┌──
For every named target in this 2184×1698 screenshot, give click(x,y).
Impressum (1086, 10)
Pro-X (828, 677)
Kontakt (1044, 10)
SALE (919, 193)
└──
*What to produce*:
Without altering a single word, reproduce the entries above.

*Exercise output*:
For every named target in this 2184×1698 screenshot, give click(x,y).
Impressum (1086, 10)
Pro-X (828, 677)
Kontakt (1044, 10)
SALE (919, 193)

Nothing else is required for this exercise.